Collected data
------------------------------------------------
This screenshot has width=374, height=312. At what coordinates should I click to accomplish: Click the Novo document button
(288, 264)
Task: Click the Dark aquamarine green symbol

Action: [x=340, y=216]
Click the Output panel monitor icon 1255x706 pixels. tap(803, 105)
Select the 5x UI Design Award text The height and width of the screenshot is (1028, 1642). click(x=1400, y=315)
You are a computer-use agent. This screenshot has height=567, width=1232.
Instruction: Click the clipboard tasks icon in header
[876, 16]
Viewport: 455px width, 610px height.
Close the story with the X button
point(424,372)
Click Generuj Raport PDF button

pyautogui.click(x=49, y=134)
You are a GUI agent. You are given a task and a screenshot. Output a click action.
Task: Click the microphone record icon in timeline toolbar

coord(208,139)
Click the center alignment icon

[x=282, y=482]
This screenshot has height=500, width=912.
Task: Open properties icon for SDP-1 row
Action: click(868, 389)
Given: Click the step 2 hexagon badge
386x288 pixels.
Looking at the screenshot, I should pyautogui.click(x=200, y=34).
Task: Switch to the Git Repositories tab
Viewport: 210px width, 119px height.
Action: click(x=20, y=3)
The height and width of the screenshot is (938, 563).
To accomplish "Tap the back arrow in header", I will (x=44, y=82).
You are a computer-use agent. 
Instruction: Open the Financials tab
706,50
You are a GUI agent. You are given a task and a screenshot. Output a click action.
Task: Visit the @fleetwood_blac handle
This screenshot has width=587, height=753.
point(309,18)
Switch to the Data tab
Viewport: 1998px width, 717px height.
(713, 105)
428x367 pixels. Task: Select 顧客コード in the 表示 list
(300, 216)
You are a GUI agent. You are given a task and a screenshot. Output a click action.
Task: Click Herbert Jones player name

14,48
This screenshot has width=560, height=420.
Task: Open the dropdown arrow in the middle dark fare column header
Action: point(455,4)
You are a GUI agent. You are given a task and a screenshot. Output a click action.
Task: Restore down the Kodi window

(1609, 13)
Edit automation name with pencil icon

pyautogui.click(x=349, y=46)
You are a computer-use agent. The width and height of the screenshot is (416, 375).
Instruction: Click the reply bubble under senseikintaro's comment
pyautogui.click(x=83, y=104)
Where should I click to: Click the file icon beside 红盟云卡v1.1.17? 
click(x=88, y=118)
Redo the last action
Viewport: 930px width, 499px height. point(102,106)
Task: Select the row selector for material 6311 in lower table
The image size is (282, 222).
------------------------------------------------
*TASK INSTRUCTIONS:* From the records above, return each line that has the string "computer".

*RESPONSE FOR THIS EXERCISE:*
You are a computer-use agent. This screenshot has height=567, width=1232.
You are a computer-use agent. 
You are a computer-use agent. The width and height of the screenshot is (416, 375).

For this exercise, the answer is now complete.